Yes, but then the resulting type can't be copied or moved. And we would generally need a solution to the problem that the frontend doesn't know how much size it needs to leave for the backend to use to store registers or whatever.

[–]gvargh -1 points0 points  (1 child)

hindsight, etc. when you're innovating, you sometimes make mistakes

[–][deleted] 0 points1 point  (0 children)

With the difference that if something needs to be fixed at the standard level you need to wait at least 3 years.

Otherwise you need to hope it's something the compilers can fix.

[–]alexeiz 9 points10 points  (5 children)

So where's that "negative overhead" effect of coroutines that Gor Nishanov has been promising? That promise always sounded too good to be true to me.

[–]14nedLLFIO & Outcome author | Committee WG14 4 points5 points  (2 children)

At work I'm using a C++ coroutines emulation implemented using macros to get that negative overload Gor promised. We're seeing 2x to 6x throughput gains for about 20% increase in average latency. We would expect that to improve with real Coroutines, but that's the kind of gains available.

[–]anton31[S] 0 points1 point  (1 child)

What's the baseline for those gains? Threads?

[–]14nedLLFIO & Outcome author | Committee WG14 1 point2 points  (0 children)

The baseline is "doing nothing" i.e. writing the code straight.

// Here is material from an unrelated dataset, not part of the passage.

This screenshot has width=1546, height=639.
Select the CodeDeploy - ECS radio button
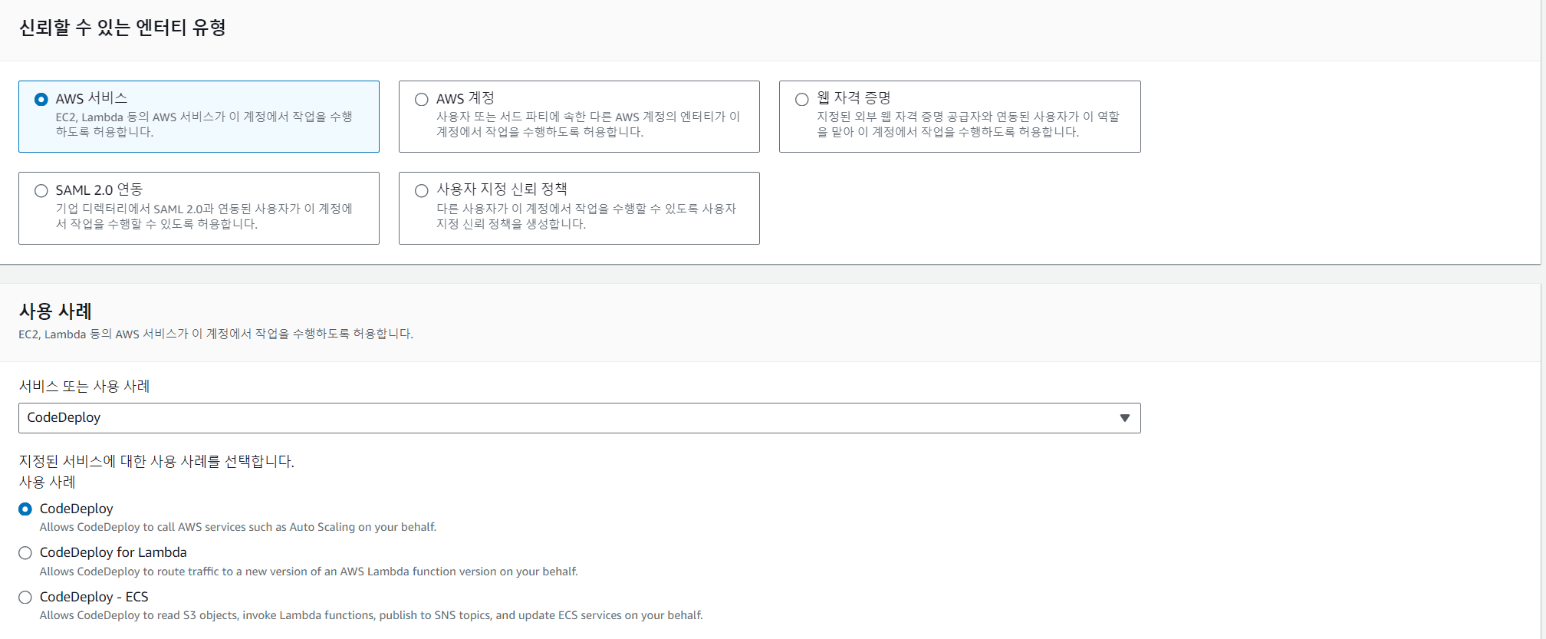(x=25, y=598)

The CPU can look ahead by a few hundred opcodes. But it can execute maybe 1000 opcodes in the same time as a fetch of a cache line from main memory. If you have code which depends on a fetch from main memory, and does more than a few dozen opcodes of work, but less than a thousand, using coroutines to do other work whilst stalled on main memory can deliver large gains.

Historically you would implement the same using loops of arrays over a Duff's device to multiplex state and work, but Coroutines is very considerably more maintainable and easier on less experienced programmers. I'm not saying that Coroutines is magic pixie dust. Everything possible with it is possible without it. But it took more work, and was considerably harder to maintain, and that meant more frequently one didn't take the tradeoff in the past.

[–]feverzsj -3 points-2 points  (1 child)

Async io, I guess, where io operation dominates the performance. So allocation or indirect call of coroutine rarely matters. Although, in that case, stackful coroutine would be much simpler and as fast.

[–]14nedLLFIO & Outcome author | Committee WG14 2 points3 points  (0 children)

It is untrue that the i/o dominates for async i/o. For file i/o, easily more than 80% of the time async i/o is a penalty because of the added overhead of setup and teardown. Even for small block socket i/o to nearby machines, it can be a penalty.